As you may have noticed, I really enjoy Vinge’s books. As an aside, I noticed his books via a mention of one of them by John Carmack during an interview…
Anyway, on to the book itself. It’s rather short, in particular for a Vernor Vinge “novel” at approximately 370 pages, which translates into about three enjoyable evenings. Considering only the hardcover version is currently out, this may be a bit steep for some.
The time it is set in feels very similar to Neal Stephenson’s “Snow Crash”, so it’s definitely near future extrapolation and often arrives at the same conclusions (or solutions to current problems) that Stephenson does. It does not involve as much action, though, although things speed up towards the end of the book.
As is common with Vinge, the distinction between who is good and who is bad is not clear cut. Nevertheless, there is (at least) one near enough villain (if only due to the measures he is willing to take to achieve his ultimate goal). At first, there don’t seem to be any genuinely likeable characters, although all of them are intriguing and you can see why they act the way the do.
The novel does use some sort of annoying semi-XML convention for showing silent messages between characters, which makes those a tad hard to parse, but in some ways can also be seen as elaborate set-up for jokes on cryptography conventions. Actually, the whole novel is full of humour (and cynicism) and some very nice word-play. It is intelligent, but neither forcedly so nor does it hit in the face with an attitude of “I’m proper literature”. Even the title has a funny twist…

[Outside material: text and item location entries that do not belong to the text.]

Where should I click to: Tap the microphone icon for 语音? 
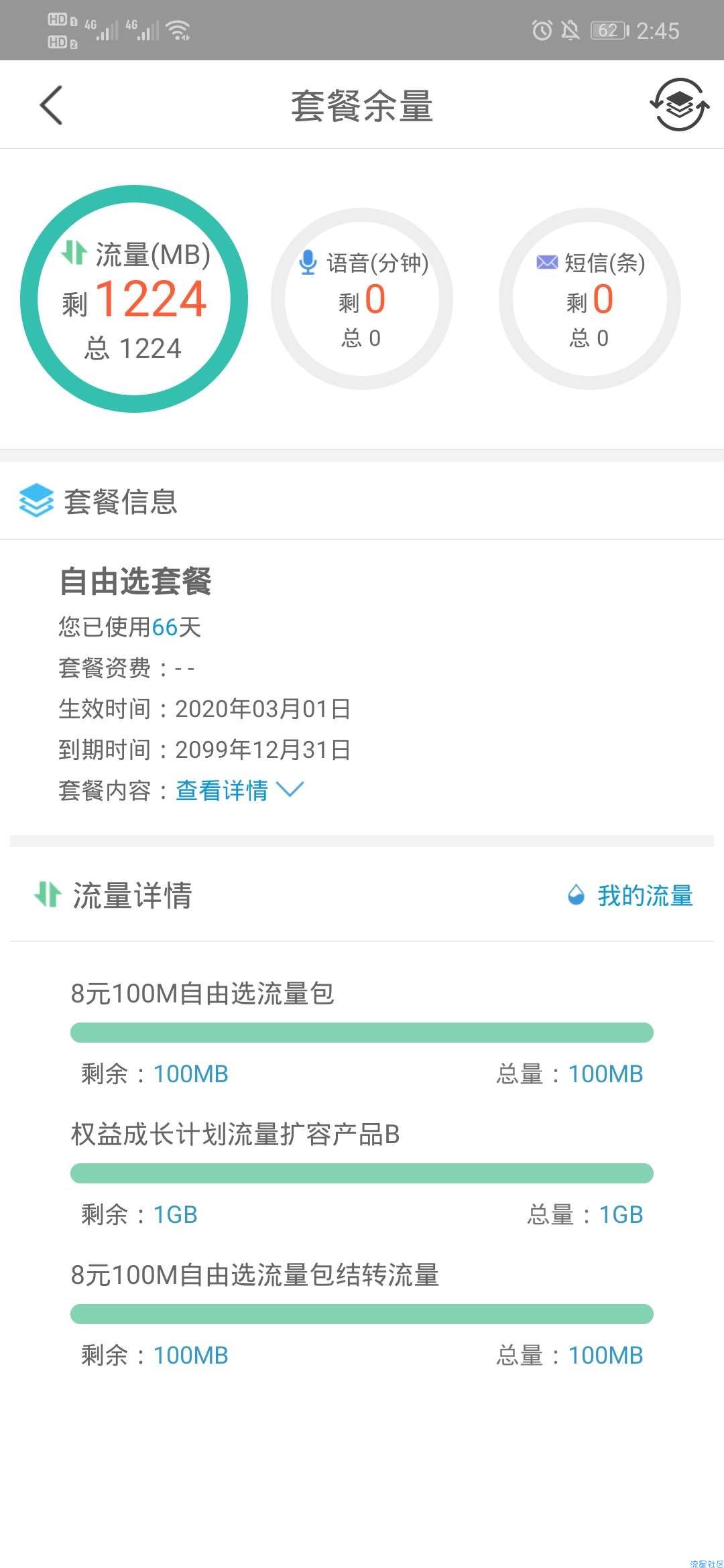pos(308,262)
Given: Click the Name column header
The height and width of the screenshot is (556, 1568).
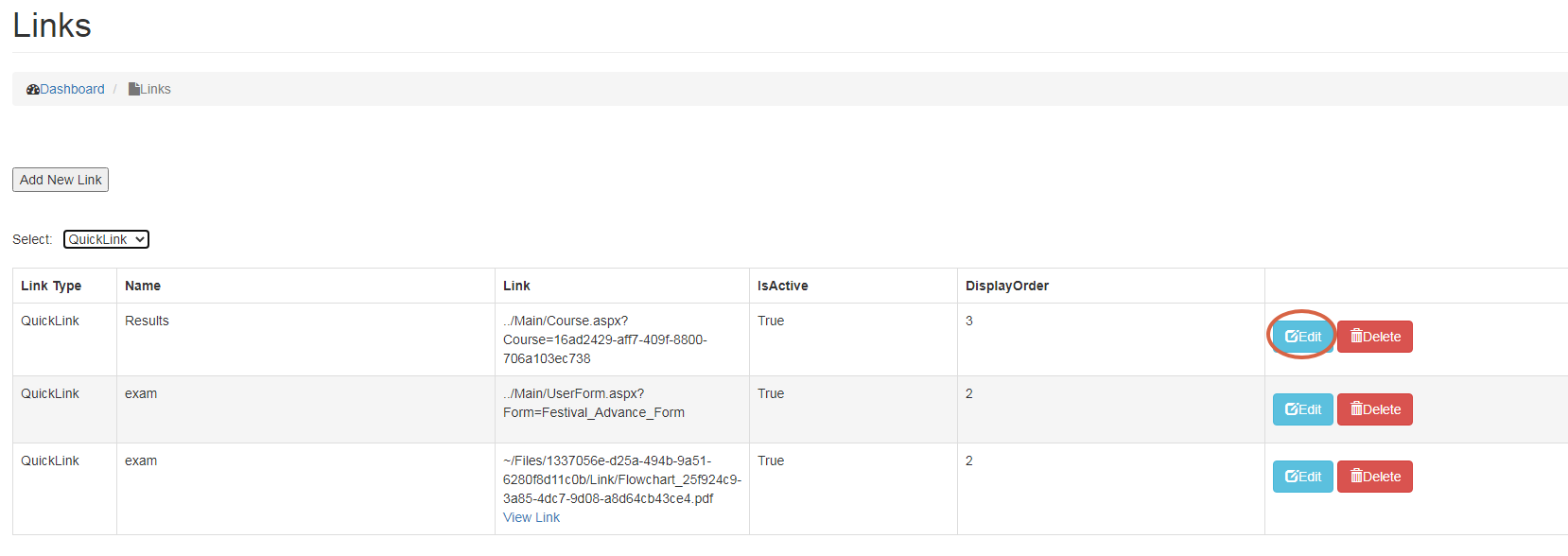Looking at the screenshot, I should pyautogui.click(x=143, y=286).
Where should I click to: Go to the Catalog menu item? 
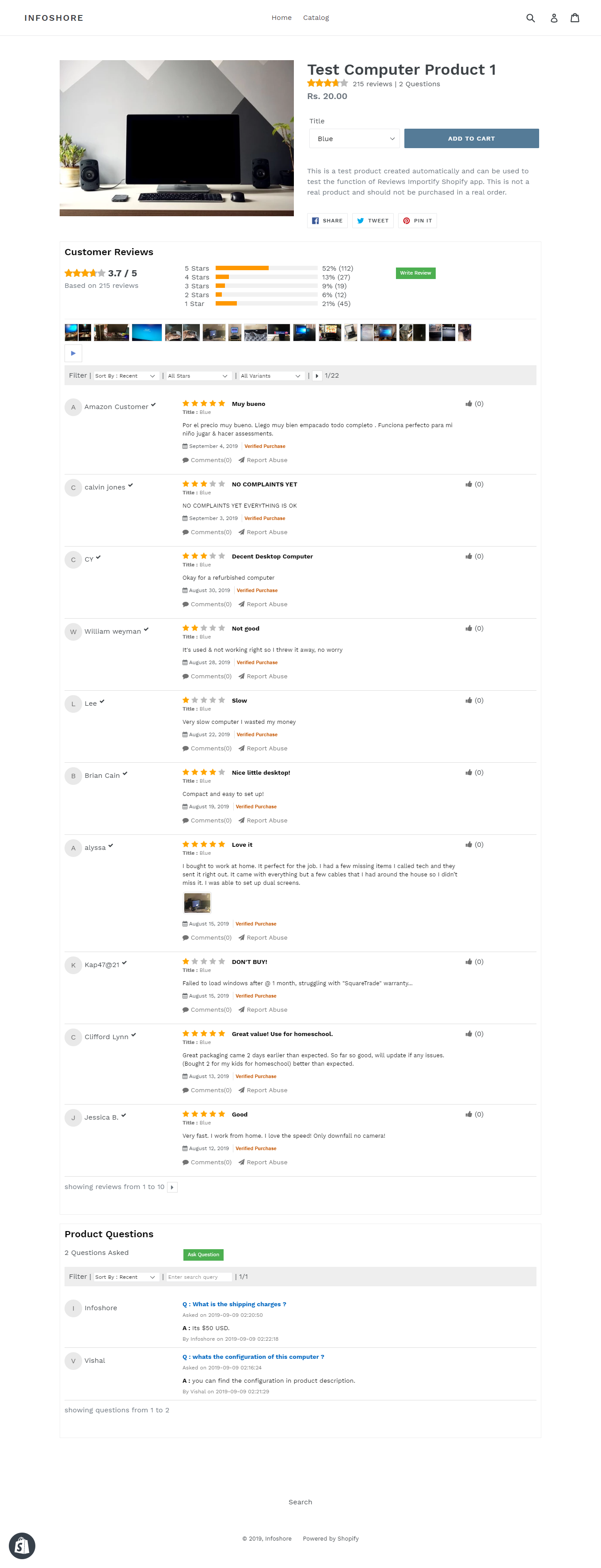click(316, 18)
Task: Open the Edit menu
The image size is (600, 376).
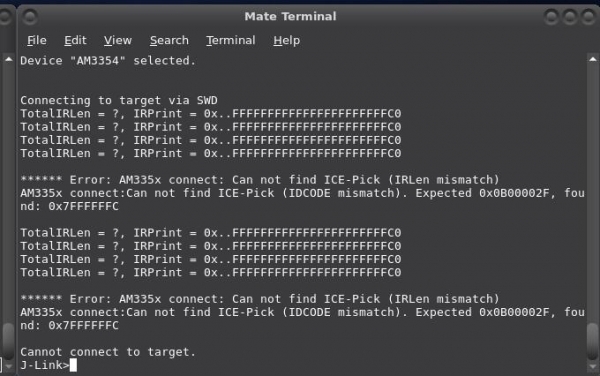Action: pyautogui.click(x=75, y=40)
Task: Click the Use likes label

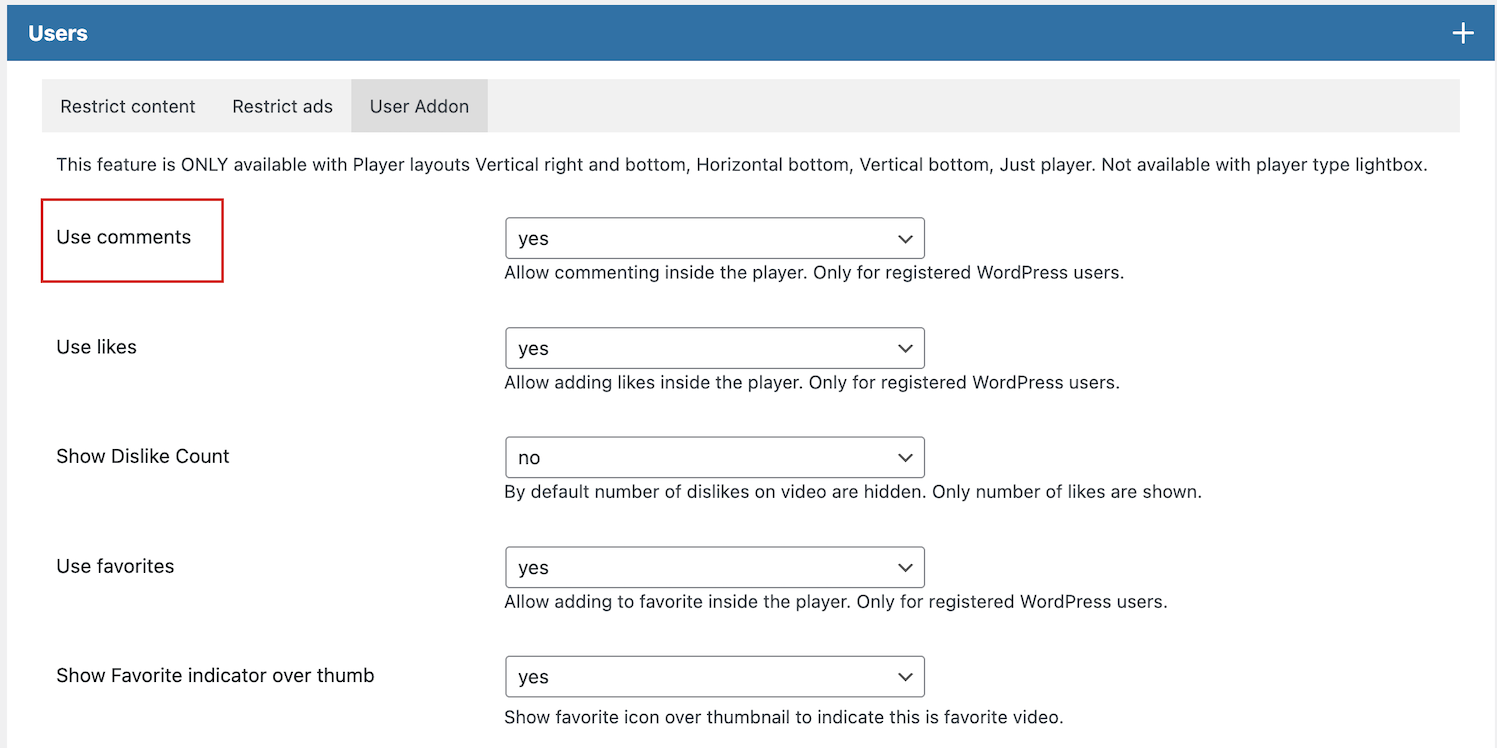Action: pos(97,347)
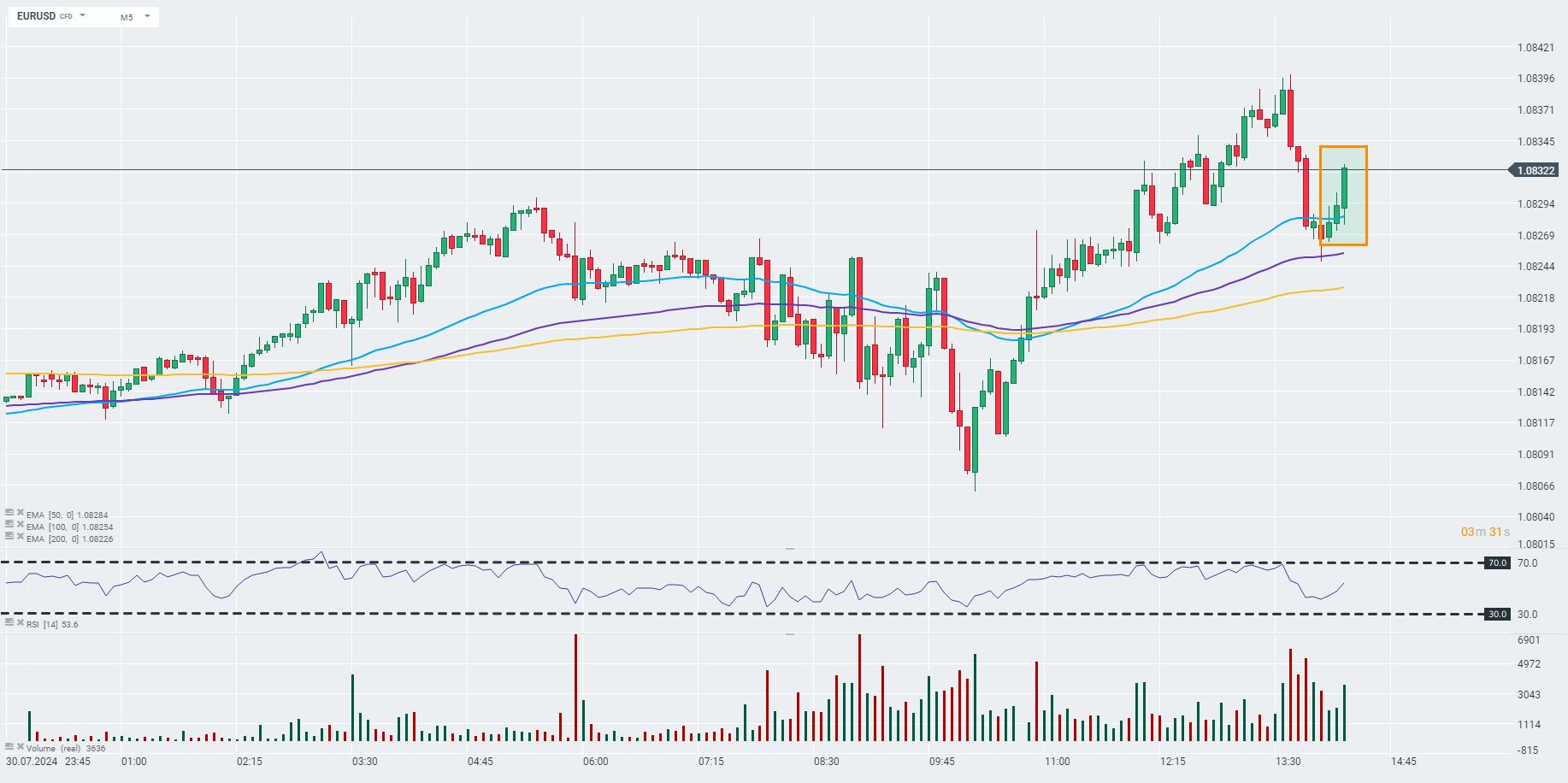The height and width of the screenshot is (783, 1568).
Task: Click the current price tag 1.08322
Action: pos(1536,171)
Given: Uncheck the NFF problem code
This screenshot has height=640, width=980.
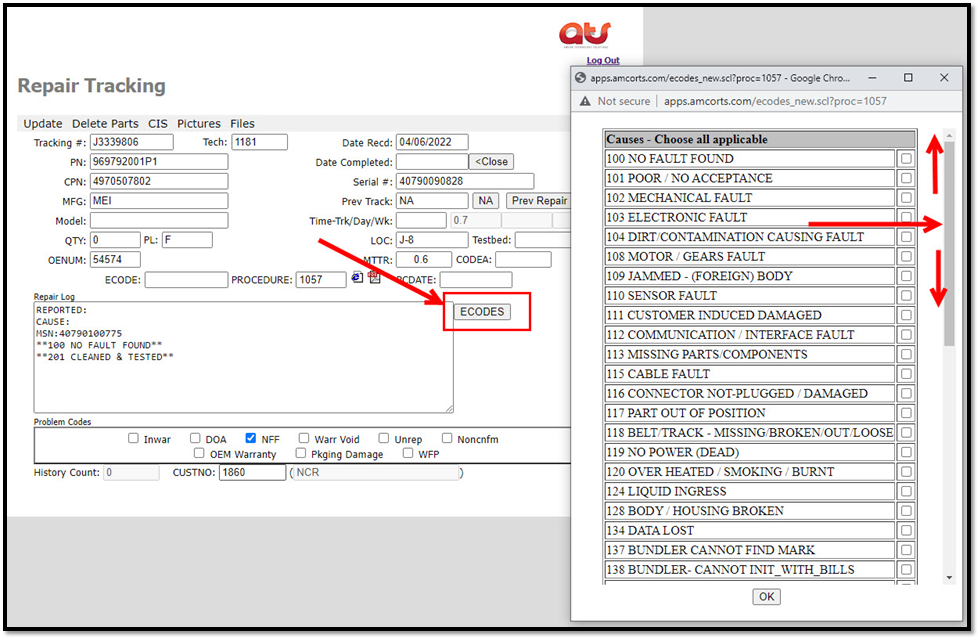Looking at the screenshot, I should click(x=251, y=438).
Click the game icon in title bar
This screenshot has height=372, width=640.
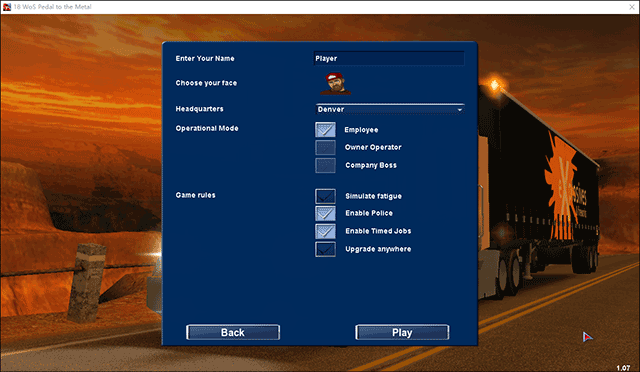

Thankfully, the book is not all fun and some very real problems (just scan chapter titles for some obvious examples) are being looked at. Some in detail, some in passing, but usually without passing judgement – that is very much left to the reader, which IMO is a good thing. It is also fairly suspenseful, although not with as much of an overall feeling of dread as “A Deepness in the Sky” or “A Fire upon the Deep”.
It has a good beginning, it has a good middle part, and – most important of all – it has a good ending. Very recommended.